For who knows why, I started thinking about image hashes a week ago. MD5, the same IB uses, are good for checking the integrity of a file, but if you cut even a pixel out, it treats it as a whole new file... That’s not good for images. Ideally, you’d want the computer to determine similiarity between two images from the shapes and colors, not individual bits.
And it’s fucking HARD. Fuzzy logic is way beyond my coding skills. But I had to try.
My idea was to basically scale pictures into 8*8 grids and create a hash from there. I start from the top left corner and move through each pixel of each RGB channel asking this question: is this channel pixel lighter or darker than the one before?
So I get a number of bits (00110110..) for each channel, and eventually I get a numerical string representing the overall changes of each channel.
Something like: 8426430550391263784-7825201099380511380-7825728728327139888 for my latest “Snapshot”... Red-Green-Blue in three 64bit tuples.
I found that I could scale a photo and get a near identical match. (0-3 bits off) Wholly different pictures had on average about 20-30 bits off. (Snapshot & Jätte bra had 25 bits off)
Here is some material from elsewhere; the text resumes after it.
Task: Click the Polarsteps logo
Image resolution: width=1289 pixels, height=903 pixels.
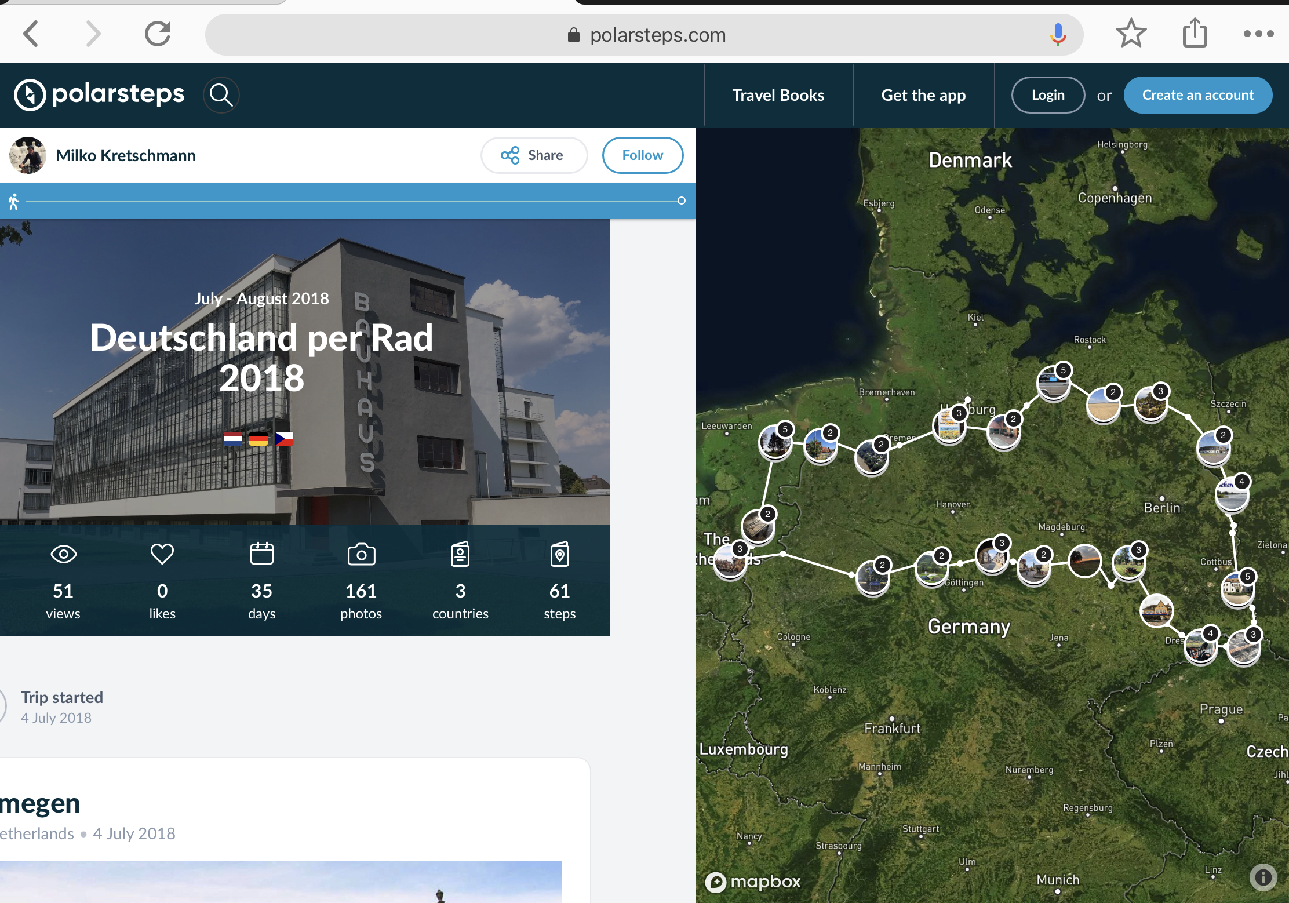Action: click(x=99, y=94)
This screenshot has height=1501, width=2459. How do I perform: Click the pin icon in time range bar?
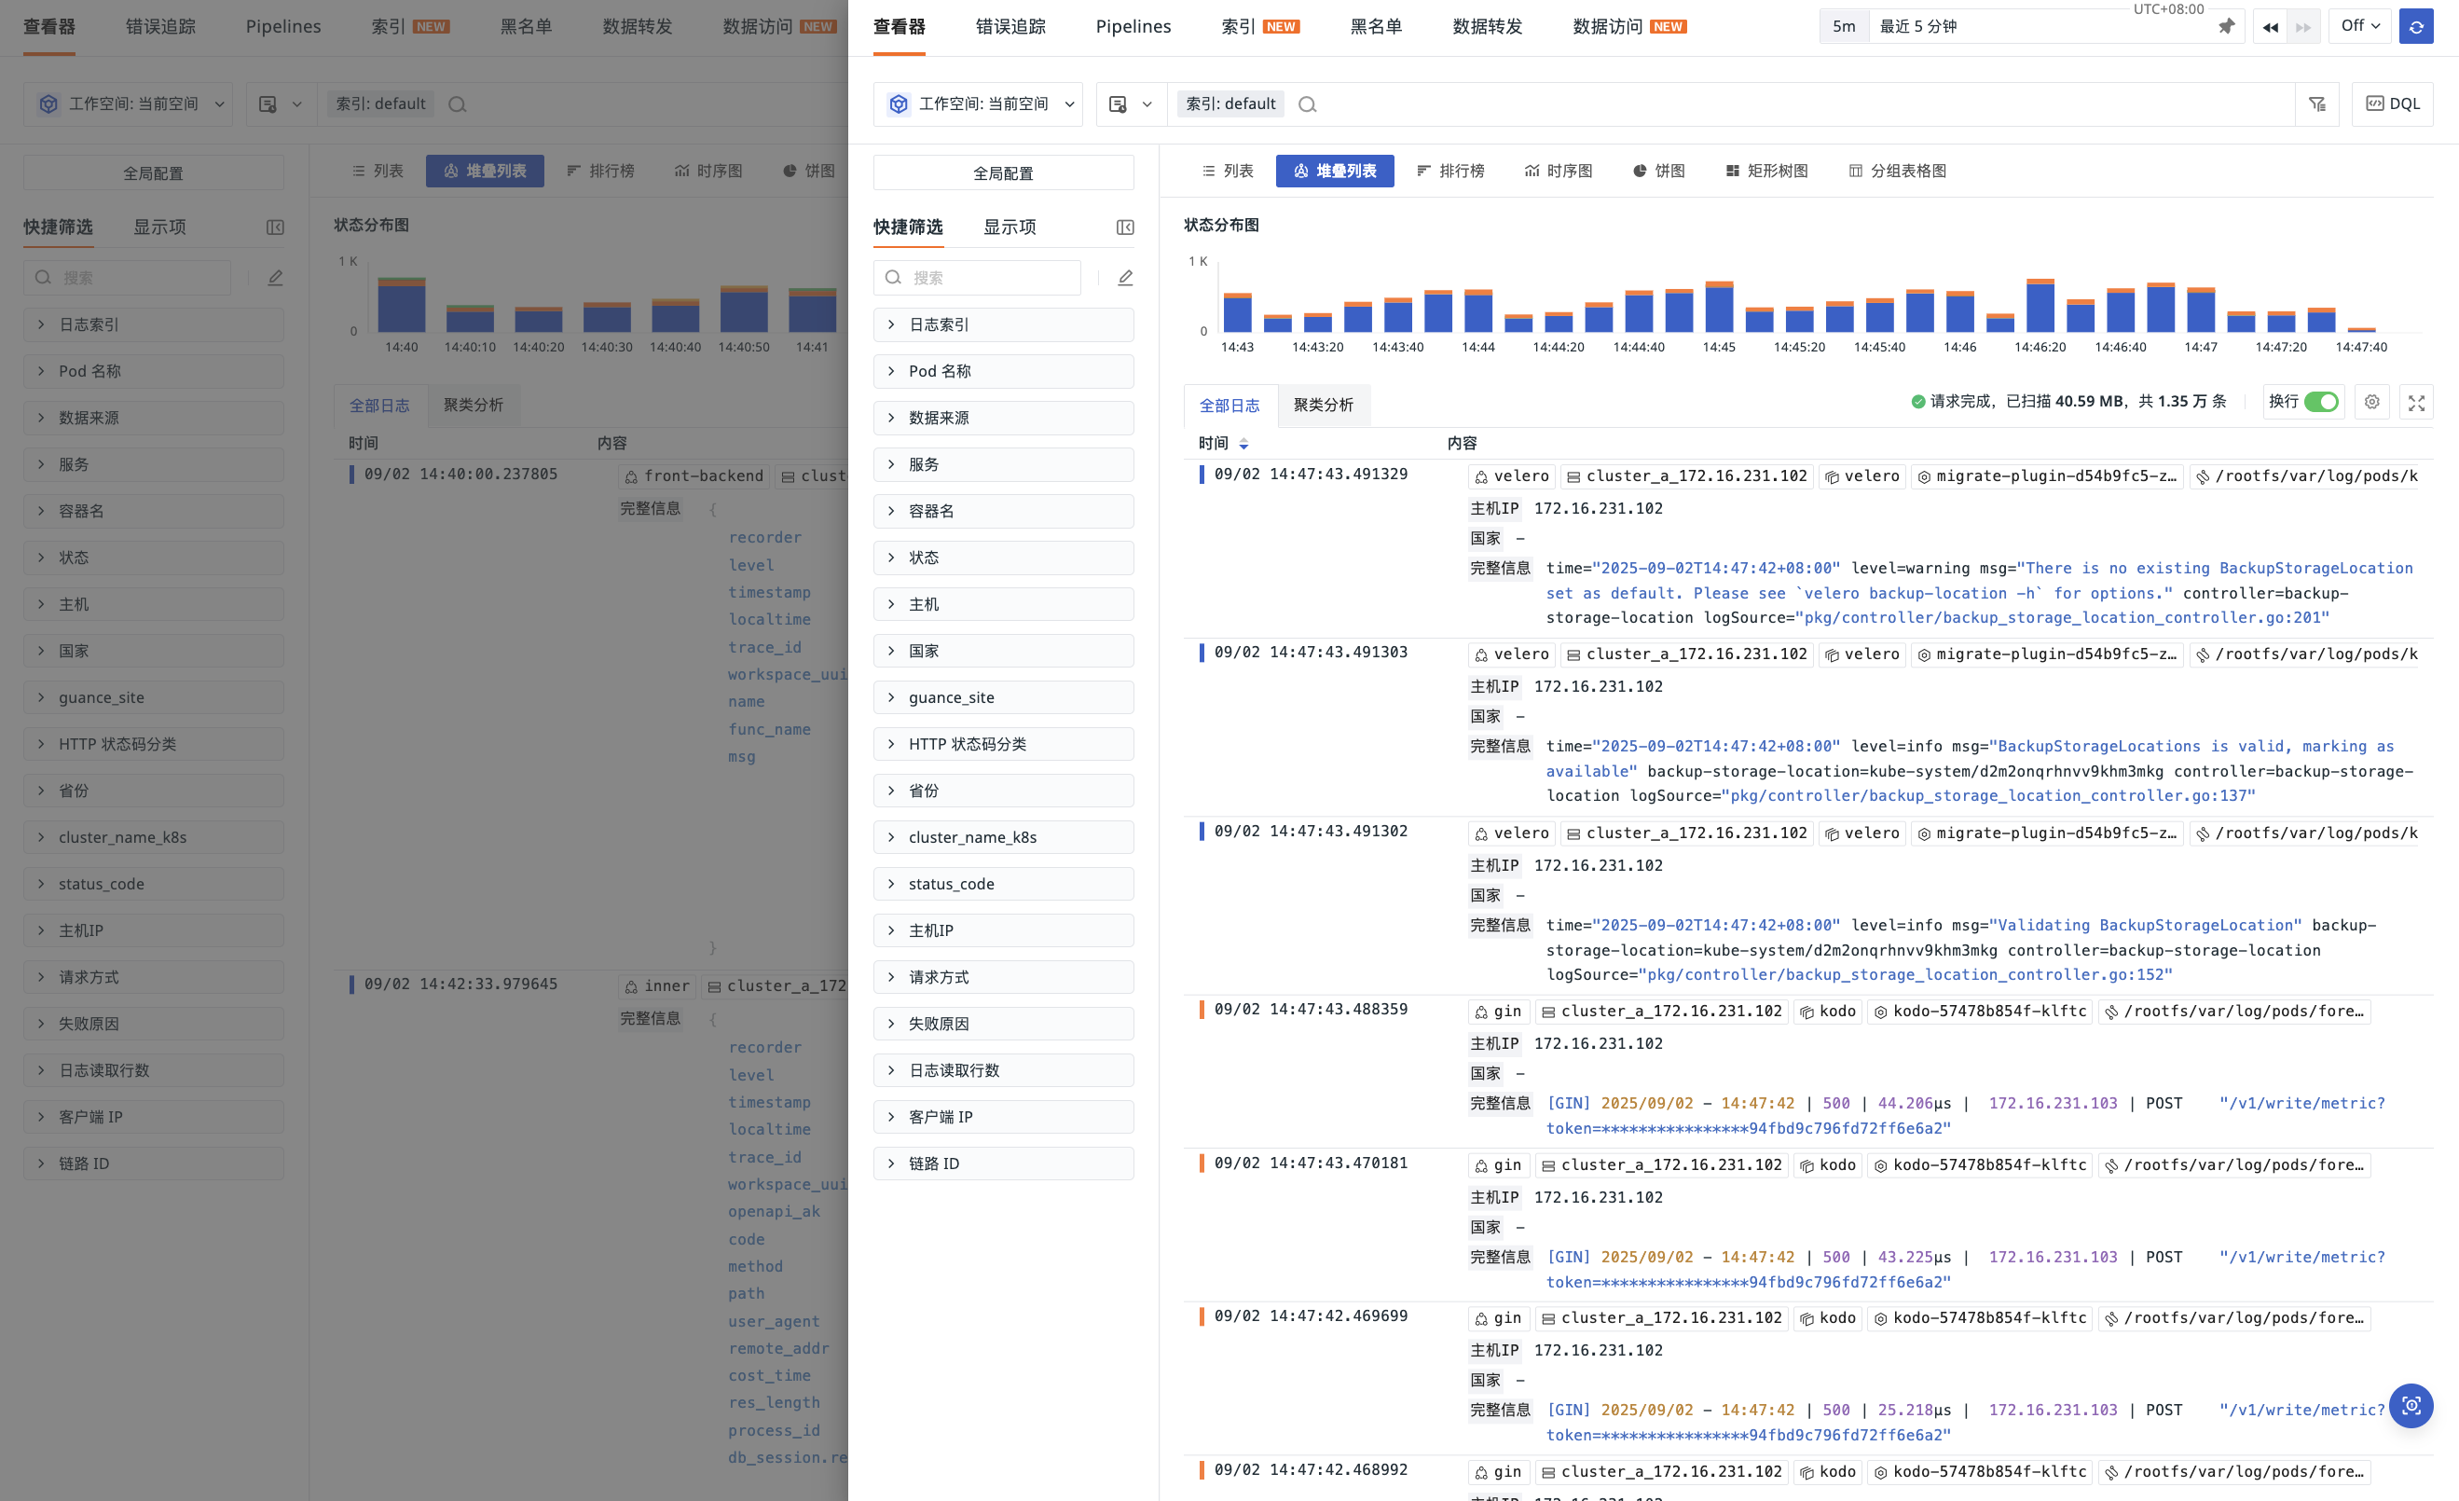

What’s good about this approach is that it’s relatively simple to calculate, and that it’s relative to the image itself. What’s still bad about it is that the result depends on the scaling function, which probably isn’t universal. Ideally I’d have calculated the average sum of pixels within region, but for testing purposes I let the imaging library deal with the interpolation.
Bugh.. Head spinning.
You can download the .py here. You'll need the PIL imaging library. Just drag and drop image on script, and it'll calculate a hash. Drag two and it'll calculate the difference.